Entgegen der Zusage eines dubiosen Beraters sei er bei der U19 des Serie-B-Klubs gelandet, beim ersten Profi-Training wurde er vom Trainer angeschrien und weggeschickt: "Die haben mich wie einen Hund behandelt. Ich dachte: Das war's, ich komme nie wieder", sagte er im Gespräch mit 11Freunde.
Doch er kam wieder. Bei der Unterzeichnung seines Knebelvertrages sei er schließlich unter Druck gesetzt und über die Laufzeit getäuscht worden.
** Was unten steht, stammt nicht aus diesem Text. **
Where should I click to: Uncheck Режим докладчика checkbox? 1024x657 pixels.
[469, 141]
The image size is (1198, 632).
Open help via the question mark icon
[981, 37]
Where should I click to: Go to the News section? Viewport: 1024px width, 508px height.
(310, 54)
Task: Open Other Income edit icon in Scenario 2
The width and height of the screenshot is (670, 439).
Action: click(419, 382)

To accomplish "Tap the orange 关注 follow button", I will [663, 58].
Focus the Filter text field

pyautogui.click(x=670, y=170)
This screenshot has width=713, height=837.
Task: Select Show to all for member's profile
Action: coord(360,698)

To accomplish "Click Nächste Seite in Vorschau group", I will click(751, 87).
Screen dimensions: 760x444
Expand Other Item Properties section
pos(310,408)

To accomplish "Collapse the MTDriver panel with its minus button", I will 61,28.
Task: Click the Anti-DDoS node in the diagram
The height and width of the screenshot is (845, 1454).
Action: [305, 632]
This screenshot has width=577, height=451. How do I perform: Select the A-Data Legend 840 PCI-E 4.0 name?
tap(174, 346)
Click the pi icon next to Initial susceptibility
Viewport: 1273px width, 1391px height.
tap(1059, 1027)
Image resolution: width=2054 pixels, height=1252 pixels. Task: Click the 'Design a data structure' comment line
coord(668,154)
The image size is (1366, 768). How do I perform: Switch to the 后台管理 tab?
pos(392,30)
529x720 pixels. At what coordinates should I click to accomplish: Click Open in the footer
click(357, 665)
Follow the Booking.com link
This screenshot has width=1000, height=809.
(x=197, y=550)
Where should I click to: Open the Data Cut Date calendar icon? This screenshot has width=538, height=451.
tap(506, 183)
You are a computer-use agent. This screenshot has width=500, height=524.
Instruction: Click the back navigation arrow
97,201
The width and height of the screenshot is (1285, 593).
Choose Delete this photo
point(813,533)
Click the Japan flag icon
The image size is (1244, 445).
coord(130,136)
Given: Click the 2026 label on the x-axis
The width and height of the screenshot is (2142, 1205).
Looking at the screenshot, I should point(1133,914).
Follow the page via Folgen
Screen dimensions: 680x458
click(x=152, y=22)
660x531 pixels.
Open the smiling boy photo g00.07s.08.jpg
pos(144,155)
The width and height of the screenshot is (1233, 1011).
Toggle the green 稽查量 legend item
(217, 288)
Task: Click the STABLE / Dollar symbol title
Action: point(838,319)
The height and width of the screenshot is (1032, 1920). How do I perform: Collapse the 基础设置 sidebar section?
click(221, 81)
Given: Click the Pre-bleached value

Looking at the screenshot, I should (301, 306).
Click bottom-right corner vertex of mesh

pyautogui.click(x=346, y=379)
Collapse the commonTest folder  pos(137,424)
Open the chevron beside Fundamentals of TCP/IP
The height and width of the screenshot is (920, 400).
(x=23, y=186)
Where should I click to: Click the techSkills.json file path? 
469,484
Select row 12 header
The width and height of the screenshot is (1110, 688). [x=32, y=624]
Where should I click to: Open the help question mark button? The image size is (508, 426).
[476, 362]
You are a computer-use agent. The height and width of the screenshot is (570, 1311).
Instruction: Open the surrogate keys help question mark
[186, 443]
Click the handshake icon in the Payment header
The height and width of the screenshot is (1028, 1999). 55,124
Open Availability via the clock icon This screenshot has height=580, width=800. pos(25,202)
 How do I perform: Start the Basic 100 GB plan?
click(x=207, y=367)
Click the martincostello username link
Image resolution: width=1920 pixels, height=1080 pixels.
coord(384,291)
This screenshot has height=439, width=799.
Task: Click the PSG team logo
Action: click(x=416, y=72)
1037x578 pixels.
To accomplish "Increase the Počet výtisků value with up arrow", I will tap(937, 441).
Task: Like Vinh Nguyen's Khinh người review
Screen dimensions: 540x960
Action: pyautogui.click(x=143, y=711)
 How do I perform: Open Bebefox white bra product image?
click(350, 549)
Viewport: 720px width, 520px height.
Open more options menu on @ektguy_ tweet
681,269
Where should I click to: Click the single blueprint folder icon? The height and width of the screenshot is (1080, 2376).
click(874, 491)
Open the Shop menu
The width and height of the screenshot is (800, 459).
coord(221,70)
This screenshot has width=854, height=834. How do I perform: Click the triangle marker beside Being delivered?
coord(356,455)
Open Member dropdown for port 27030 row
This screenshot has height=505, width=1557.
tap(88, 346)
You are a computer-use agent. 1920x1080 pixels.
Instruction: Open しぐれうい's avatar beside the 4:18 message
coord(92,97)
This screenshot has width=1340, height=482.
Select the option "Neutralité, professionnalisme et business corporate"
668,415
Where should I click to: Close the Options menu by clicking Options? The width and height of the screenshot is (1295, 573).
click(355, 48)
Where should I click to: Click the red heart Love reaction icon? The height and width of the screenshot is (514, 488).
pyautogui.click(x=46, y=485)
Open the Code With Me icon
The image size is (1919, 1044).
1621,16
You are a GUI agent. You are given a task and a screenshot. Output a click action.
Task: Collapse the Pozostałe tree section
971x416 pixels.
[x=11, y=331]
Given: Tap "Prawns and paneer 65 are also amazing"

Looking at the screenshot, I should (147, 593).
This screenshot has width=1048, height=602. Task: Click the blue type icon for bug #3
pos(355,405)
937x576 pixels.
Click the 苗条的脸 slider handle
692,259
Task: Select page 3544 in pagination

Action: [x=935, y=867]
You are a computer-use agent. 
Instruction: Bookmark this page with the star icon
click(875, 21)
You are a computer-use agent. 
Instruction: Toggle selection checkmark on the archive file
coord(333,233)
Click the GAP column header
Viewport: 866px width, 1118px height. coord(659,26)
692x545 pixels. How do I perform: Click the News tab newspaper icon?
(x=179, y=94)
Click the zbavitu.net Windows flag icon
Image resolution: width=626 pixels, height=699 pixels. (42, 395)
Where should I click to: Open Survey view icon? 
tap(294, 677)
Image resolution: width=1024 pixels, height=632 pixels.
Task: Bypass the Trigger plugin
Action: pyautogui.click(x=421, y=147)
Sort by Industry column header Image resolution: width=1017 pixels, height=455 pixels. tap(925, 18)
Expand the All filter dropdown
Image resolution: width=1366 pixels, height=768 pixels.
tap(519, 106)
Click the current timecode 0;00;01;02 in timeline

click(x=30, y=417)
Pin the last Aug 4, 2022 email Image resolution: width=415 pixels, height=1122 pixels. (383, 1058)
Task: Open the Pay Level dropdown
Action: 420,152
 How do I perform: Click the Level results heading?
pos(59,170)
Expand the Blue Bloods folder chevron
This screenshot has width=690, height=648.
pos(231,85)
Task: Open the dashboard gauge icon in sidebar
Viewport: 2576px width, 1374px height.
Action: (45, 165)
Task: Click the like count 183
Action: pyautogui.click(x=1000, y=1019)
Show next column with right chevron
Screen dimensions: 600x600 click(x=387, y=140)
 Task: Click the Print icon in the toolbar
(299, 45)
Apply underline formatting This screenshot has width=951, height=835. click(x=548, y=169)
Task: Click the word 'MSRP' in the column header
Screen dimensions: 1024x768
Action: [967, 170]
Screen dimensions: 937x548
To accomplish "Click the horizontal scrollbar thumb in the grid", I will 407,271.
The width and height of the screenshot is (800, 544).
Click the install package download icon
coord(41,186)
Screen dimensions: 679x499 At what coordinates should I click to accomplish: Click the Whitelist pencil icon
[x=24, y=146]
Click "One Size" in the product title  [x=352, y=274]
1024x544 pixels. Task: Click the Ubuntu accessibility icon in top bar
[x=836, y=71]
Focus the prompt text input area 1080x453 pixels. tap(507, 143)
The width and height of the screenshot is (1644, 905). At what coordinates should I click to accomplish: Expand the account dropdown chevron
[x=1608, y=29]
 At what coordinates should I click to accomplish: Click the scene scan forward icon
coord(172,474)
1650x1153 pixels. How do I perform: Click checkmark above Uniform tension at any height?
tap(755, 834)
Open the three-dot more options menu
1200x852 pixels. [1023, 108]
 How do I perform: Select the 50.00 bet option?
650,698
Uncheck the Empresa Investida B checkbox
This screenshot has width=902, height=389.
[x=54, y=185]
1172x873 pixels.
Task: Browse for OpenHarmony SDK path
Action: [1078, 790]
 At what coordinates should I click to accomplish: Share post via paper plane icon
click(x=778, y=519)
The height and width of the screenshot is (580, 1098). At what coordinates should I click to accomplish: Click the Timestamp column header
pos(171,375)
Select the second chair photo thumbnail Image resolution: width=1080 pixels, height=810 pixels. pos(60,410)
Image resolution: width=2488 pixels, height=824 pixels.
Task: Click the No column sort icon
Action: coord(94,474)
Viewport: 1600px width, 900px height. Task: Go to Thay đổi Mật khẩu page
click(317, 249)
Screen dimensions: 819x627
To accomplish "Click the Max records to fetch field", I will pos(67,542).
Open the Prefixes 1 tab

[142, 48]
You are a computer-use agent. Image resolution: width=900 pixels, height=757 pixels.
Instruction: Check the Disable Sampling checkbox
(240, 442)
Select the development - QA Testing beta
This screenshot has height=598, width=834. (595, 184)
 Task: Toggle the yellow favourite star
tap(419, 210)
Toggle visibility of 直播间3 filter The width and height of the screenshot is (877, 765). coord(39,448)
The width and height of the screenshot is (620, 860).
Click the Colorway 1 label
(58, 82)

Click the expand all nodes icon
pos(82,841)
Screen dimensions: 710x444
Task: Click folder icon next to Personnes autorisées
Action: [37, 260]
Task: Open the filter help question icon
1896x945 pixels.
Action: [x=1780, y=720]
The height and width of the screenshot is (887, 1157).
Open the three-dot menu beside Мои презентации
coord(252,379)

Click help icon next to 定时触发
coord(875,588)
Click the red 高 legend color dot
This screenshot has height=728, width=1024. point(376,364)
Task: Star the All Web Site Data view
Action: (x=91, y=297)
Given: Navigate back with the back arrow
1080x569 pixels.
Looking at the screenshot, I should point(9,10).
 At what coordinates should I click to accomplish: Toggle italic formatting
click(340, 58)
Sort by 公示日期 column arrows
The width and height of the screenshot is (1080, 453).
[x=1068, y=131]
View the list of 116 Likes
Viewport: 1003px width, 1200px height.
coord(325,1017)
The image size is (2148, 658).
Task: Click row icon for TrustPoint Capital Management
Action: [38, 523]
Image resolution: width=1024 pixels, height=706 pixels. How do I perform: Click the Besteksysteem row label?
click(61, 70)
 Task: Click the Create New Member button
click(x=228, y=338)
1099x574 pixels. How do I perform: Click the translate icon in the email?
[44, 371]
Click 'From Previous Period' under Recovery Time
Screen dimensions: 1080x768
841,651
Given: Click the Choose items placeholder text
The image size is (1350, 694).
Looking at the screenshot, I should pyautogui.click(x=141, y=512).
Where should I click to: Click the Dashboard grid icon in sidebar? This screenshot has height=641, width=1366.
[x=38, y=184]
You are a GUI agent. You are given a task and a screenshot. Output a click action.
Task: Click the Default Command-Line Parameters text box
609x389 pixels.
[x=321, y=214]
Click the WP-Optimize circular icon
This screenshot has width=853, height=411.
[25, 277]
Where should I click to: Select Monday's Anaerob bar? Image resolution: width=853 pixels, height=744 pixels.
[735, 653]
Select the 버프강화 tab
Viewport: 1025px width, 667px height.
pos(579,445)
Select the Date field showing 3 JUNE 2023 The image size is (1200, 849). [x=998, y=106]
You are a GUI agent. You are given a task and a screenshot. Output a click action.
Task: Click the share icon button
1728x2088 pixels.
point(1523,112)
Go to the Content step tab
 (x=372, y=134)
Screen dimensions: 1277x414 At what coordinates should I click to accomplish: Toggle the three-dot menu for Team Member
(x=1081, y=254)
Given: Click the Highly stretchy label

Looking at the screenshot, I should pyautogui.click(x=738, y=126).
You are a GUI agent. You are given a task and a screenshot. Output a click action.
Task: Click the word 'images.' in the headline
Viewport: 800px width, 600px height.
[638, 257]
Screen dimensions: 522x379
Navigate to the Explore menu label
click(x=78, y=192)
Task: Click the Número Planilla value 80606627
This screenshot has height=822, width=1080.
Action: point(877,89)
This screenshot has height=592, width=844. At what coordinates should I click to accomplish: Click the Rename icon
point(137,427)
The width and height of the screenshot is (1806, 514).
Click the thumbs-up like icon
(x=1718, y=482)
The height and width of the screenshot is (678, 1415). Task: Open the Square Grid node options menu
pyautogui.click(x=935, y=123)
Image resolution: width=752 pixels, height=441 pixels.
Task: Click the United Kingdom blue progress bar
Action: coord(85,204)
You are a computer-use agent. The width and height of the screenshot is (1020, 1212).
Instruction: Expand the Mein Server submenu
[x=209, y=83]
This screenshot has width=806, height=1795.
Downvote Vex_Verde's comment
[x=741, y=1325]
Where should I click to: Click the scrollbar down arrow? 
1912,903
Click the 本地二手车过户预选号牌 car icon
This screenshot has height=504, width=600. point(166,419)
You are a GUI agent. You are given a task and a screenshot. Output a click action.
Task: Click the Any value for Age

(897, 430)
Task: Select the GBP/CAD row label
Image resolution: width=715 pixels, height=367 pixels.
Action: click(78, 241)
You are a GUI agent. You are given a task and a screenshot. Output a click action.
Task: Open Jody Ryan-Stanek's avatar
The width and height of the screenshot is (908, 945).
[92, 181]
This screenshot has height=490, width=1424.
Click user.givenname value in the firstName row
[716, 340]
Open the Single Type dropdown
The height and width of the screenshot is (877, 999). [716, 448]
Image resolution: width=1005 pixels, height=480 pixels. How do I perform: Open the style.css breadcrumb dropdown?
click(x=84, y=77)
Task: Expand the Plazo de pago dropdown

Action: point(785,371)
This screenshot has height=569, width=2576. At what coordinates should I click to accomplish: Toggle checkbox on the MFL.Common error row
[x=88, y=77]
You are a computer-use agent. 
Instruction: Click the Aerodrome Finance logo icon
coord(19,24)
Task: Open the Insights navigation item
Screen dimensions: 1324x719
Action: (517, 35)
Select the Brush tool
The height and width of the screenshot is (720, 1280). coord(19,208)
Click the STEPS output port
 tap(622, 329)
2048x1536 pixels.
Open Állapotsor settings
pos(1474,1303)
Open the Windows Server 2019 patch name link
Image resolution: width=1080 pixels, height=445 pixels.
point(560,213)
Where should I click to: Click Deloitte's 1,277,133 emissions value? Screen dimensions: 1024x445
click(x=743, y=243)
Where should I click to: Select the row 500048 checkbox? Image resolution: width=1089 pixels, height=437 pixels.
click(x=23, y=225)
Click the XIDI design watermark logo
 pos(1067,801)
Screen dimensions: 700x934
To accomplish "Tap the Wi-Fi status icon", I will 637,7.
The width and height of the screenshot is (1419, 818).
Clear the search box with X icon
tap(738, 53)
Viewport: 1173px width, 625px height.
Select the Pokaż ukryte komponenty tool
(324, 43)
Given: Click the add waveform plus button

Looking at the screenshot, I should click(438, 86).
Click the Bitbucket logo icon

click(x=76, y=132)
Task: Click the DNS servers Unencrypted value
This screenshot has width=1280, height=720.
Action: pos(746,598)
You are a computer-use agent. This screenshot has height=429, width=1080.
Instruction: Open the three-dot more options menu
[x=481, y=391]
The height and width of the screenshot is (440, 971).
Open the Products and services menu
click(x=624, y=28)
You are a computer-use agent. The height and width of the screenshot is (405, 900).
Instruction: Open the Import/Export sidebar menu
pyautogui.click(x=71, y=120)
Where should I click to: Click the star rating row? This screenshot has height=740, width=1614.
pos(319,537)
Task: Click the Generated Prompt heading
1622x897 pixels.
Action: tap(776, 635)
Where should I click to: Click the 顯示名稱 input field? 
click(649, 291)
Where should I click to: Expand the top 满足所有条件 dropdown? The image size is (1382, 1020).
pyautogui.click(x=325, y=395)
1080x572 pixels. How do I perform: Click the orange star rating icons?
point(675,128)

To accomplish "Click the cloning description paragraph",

"Ein bisschen wie im Gefängnis"
Gemeinsam mit einigen Freunden, die in einer ähnlichen Situation waren, sei er um die Häuser gezogen: "Wir haben uns über jeden Tag gefreut, der vorbei war. Ein bisschen wie im Gefängnis."
Nach seiner "Flucht" trotz Vertrags bis 2028 habe er 2023 am Telefon Morddrohungen von einem Pseudo-Berater aus Serbien erhalten. Sein Vertrag wurde schließlich aufgelöst. Der heute 22-jährige Younes Ebnoutalib spielte im Anschluss beim FC Gießen in der Regionalliga – bis sich im Januar 2025 der Zweitligist SV Elversberg meldete.
Ebnoutalib traf wie am Fließband, im Januar 2026 wechselte er schließlich zu Eintracht Frankfurt und erzielte gleich bei seinem Debüt gegen Borussia Dortmund ein Tor. Derzeit fällt er wegen eines Innenbandanrisses im Knie aus.